2017 Kawasaki Z900 review, test ride

    Mean and green, the newest street-naked from Kawasaki is ready to take on the urban scramble. But is it capable of more?

    Published on Jul 07, 2017 03:58:00 AM


    Make : Kawasaki
    Model : Z900

    Gone are the days when motorcycle riders were required to have a fair amount of brawn and almost no notion of fear to ride a motorcycle fast. Modern motorcycles are becoming increasingly easier to ride, and in the right hands, frighteningly fast. Now we know that the Z800 was an absolute bomb of a bike to ride; it had a brilliant engine and predictable handling. For 2017, though, the Z900 replaces the Z800 and we take it to the streets to find out what’s different.

    Wild child

    The Z900 gets the new headlight cluster consistent with the ‘Z’ series. While it carries forward the Sugomy styling of its predecessor, the front bikini fairing is all new, so is the tail section, and it even exhibits a new exhaust design. This new twin headlight has a more fluid look to it, with a forward jutting jawline that accentuates its aggressive look. Sitting atop the headlight is a blacked-out windscreen that offers some amount of wind protection. The negative-lit LCD speedometer is all new and is shared with the likes of the Z650 and the Ninja 650. It’s got a nice semi-circular, cascading tachometer, a gear indicator and a large centralised digital speed readout. Like on the larger Kawasakis, the tachometer acts as a shift indicator; the needles begin to blink when it’s time to shift up.

    The tank’s organic shape goes well with the Sugomy design philosophy, with the key slot located right at the front of the tank.

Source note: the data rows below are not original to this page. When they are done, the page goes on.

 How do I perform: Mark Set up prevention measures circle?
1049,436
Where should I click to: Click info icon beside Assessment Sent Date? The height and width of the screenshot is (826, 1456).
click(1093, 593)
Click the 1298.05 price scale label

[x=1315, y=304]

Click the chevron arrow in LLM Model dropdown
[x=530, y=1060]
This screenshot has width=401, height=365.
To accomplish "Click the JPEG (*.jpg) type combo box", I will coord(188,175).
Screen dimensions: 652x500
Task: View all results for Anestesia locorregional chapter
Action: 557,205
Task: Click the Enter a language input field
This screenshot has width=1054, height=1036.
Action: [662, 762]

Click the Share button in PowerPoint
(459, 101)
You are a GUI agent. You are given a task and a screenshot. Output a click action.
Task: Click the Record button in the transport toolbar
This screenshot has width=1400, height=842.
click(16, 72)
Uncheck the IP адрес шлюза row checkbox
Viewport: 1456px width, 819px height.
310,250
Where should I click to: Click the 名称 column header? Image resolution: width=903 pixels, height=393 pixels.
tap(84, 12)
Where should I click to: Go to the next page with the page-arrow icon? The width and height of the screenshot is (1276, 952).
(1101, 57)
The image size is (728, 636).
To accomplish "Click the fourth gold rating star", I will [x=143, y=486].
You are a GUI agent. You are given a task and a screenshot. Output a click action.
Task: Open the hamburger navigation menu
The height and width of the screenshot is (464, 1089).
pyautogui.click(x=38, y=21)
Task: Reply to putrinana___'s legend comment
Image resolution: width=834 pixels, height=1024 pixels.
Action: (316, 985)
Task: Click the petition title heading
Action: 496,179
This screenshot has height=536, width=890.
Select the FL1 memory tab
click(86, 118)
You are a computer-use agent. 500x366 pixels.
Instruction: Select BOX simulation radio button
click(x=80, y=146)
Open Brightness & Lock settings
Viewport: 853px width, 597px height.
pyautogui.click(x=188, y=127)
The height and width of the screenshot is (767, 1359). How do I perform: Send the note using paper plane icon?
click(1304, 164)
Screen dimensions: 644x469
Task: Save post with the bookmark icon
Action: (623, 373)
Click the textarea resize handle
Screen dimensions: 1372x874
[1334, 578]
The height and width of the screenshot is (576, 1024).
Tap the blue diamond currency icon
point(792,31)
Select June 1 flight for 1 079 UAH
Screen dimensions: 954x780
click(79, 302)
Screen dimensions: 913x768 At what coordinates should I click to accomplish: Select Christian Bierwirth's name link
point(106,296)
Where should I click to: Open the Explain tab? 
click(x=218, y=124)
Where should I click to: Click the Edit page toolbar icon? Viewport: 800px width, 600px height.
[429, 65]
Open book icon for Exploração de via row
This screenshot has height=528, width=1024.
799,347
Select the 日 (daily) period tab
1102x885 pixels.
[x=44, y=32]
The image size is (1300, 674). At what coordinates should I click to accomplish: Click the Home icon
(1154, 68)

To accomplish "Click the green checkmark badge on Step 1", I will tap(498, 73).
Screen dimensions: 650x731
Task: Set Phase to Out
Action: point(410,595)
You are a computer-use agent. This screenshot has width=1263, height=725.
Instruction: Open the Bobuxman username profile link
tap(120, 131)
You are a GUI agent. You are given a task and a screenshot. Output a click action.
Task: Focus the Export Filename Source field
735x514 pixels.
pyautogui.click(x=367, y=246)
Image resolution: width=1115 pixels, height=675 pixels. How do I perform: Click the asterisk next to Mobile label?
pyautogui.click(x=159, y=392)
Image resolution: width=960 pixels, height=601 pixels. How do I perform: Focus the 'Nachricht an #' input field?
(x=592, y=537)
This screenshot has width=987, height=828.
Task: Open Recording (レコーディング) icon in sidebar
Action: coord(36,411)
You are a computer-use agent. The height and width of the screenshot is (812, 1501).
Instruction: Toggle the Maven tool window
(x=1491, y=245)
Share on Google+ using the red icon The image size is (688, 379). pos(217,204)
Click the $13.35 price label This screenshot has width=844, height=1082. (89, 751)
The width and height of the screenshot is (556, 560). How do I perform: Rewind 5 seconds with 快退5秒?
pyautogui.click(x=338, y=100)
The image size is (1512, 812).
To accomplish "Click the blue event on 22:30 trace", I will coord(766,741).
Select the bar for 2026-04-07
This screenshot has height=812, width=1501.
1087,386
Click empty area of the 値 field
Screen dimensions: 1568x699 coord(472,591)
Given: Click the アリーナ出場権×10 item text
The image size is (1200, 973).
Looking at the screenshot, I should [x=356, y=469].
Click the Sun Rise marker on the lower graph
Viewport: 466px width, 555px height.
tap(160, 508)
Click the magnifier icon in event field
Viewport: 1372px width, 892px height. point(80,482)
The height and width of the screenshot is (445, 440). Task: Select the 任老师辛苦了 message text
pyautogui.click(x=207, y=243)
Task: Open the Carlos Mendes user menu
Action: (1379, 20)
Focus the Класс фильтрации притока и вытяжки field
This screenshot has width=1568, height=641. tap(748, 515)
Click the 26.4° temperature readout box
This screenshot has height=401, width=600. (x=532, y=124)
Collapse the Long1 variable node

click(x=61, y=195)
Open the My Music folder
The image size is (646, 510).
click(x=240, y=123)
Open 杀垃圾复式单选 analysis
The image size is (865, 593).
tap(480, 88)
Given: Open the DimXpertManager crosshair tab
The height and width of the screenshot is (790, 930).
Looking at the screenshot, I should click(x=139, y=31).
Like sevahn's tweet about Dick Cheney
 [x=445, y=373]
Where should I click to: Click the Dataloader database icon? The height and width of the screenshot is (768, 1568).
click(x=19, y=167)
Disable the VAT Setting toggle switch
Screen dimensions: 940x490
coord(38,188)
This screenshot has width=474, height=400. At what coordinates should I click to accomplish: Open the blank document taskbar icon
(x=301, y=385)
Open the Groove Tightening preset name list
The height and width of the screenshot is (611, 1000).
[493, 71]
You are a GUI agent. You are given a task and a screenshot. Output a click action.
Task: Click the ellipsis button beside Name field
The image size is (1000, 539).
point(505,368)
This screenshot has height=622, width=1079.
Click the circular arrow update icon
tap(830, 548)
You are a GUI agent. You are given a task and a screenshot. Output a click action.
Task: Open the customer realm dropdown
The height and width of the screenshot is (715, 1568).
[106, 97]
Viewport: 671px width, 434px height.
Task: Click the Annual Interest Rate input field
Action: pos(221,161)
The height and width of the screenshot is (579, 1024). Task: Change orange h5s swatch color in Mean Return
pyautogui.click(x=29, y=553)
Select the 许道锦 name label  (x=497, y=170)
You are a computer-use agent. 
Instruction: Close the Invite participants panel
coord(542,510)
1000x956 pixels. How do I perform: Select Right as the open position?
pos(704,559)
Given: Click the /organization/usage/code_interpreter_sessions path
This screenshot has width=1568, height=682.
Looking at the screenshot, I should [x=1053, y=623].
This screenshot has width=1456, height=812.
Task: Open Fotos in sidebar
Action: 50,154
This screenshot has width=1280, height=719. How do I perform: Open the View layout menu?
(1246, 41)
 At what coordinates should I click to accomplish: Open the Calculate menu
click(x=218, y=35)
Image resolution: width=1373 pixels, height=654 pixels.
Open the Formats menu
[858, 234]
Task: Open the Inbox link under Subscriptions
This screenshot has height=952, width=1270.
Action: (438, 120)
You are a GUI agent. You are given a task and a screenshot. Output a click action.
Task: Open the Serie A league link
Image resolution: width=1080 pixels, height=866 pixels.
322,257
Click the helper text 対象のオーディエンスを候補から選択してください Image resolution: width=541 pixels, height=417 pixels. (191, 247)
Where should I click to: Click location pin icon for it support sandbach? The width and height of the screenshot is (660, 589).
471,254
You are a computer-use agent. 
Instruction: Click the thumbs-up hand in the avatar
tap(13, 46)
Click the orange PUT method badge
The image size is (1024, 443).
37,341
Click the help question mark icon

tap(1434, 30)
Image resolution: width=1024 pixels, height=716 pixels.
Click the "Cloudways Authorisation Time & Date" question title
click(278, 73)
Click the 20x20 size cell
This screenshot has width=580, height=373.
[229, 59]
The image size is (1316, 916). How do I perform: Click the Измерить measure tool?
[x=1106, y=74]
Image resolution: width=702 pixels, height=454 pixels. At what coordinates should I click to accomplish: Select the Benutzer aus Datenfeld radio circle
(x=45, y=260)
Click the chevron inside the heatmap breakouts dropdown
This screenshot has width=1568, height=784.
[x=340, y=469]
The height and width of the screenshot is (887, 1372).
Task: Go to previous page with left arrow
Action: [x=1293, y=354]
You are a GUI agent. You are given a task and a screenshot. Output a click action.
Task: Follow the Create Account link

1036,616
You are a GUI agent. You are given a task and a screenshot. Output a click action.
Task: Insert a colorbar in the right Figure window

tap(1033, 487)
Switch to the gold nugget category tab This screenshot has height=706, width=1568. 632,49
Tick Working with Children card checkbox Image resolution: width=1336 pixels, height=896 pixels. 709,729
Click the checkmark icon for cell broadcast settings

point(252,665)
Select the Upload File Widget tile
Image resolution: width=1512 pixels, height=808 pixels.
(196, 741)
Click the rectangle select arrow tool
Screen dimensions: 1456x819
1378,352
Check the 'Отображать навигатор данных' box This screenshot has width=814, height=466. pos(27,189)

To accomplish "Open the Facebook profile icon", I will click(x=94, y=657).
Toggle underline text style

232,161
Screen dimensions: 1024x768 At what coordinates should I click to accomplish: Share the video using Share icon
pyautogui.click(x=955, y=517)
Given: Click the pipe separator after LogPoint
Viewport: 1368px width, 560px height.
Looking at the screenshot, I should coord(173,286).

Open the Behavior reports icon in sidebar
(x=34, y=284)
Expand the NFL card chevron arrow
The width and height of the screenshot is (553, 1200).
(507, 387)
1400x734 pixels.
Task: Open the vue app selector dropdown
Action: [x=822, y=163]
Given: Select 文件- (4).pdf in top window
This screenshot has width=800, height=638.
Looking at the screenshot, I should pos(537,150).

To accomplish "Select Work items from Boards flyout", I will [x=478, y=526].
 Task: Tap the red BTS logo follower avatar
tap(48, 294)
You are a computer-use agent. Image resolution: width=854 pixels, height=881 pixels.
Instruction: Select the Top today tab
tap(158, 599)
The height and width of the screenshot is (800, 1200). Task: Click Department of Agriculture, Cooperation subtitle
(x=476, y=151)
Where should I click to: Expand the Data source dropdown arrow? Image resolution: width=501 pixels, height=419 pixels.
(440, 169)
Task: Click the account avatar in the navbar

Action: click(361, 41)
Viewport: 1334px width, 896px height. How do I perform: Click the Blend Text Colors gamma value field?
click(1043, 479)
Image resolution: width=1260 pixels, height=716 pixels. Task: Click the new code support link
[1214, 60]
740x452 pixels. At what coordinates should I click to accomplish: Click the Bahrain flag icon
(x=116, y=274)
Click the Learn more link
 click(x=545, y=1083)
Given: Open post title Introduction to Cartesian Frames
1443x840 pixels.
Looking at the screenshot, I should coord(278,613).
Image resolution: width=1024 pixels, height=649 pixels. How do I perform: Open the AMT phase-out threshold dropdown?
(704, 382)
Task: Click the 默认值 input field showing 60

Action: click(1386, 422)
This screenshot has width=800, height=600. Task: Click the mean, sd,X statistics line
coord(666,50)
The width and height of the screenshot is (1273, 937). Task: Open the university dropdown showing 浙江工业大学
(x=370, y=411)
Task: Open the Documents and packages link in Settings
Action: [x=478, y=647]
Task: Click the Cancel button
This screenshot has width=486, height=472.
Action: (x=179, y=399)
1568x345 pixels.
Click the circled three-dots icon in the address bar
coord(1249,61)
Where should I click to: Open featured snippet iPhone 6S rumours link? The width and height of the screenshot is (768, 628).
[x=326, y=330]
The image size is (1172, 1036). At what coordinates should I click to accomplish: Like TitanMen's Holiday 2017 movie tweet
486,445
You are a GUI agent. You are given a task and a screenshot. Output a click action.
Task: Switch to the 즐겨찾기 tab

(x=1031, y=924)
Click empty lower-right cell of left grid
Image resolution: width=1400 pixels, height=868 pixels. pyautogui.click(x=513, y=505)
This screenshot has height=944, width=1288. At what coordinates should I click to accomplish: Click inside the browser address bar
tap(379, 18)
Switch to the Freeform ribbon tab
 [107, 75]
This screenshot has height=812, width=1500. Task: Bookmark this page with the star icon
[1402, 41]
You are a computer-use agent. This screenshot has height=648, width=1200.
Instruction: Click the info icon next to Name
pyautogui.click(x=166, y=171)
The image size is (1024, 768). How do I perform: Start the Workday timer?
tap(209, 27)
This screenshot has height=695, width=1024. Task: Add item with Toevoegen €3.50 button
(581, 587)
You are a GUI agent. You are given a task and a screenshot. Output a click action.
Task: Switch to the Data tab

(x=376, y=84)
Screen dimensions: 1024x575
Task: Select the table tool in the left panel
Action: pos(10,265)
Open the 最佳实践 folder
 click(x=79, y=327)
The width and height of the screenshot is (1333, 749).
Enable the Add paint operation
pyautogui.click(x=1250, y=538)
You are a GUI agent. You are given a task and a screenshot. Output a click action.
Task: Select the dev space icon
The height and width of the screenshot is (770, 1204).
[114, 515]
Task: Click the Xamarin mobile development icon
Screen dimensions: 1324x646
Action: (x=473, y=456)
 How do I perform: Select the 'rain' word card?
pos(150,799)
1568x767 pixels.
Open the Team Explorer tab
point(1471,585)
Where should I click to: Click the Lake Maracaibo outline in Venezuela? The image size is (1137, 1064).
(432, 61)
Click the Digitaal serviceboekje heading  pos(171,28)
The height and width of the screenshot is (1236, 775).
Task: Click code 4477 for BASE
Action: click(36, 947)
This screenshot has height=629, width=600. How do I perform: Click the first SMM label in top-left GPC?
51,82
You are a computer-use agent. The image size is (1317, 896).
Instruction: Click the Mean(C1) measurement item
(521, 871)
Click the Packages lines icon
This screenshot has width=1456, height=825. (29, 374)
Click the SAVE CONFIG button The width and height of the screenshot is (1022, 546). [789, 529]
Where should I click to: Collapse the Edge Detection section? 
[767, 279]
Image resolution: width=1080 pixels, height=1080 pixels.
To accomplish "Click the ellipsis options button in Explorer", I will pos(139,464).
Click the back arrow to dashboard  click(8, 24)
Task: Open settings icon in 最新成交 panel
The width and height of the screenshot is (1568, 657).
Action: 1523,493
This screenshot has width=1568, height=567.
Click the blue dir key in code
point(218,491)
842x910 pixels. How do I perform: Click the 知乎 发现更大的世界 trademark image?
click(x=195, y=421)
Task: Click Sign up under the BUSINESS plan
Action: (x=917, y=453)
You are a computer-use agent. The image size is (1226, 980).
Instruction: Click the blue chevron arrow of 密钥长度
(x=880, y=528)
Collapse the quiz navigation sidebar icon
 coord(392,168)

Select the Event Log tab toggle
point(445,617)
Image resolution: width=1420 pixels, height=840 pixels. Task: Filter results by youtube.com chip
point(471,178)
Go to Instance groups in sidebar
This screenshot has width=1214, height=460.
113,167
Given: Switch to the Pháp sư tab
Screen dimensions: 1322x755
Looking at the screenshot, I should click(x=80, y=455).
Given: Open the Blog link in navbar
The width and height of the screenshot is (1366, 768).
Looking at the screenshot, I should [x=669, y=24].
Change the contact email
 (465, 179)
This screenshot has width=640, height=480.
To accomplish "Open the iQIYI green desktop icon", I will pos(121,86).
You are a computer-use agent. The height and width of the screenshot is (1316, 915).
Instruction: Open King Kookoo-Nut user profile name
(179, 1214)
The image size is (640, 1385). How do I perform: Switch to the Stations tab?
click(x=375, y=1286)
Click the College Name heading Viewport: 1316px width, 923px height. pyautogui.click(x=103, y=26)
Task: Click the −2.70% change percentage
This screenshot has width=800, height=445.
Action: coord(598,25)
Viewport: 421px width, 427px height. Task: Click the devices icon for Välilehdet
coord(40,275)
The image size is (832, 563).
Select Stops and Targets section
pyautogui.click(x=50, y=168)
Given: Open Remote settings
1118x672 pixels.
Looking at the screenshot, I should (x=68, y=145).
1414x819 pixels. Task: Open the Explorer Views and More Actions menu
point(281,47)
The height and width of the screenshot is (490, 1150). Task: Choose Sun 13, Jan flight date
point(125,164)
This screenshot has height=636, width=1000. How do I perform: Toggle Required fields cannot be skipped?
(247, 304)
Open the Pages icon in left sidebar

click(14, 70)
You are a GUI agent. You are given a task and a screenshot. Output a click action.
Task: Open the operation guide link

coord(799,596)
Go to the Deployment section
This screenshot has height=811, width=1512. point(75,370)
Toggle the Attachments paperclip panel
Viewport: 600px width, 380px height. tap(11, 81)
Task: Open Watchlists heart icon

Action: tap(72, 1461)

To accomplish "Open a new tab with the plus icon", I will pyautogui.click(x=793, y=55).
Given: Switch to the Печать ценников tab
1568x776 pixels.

There’s a nice, wide seat that’s well padded and reasonably comfortable for longer hauls. Our test machine was fitted with a rear seat cowl – an add-on accessory – so we didn’t have the chance to check pillion seat comfort. The tail end culminates in a typically ‘Z’ series fashion and has the LEDs placed in the shape of a ‘Z’. The slightly boxy and angular nature of the Z800’s design has given way  to more organic curves. It’s still unmistakably a ‘Z’, and its overall silhouette has been pretty much carried over from its predecessor. Overall fit and finish levels are quite impressive too.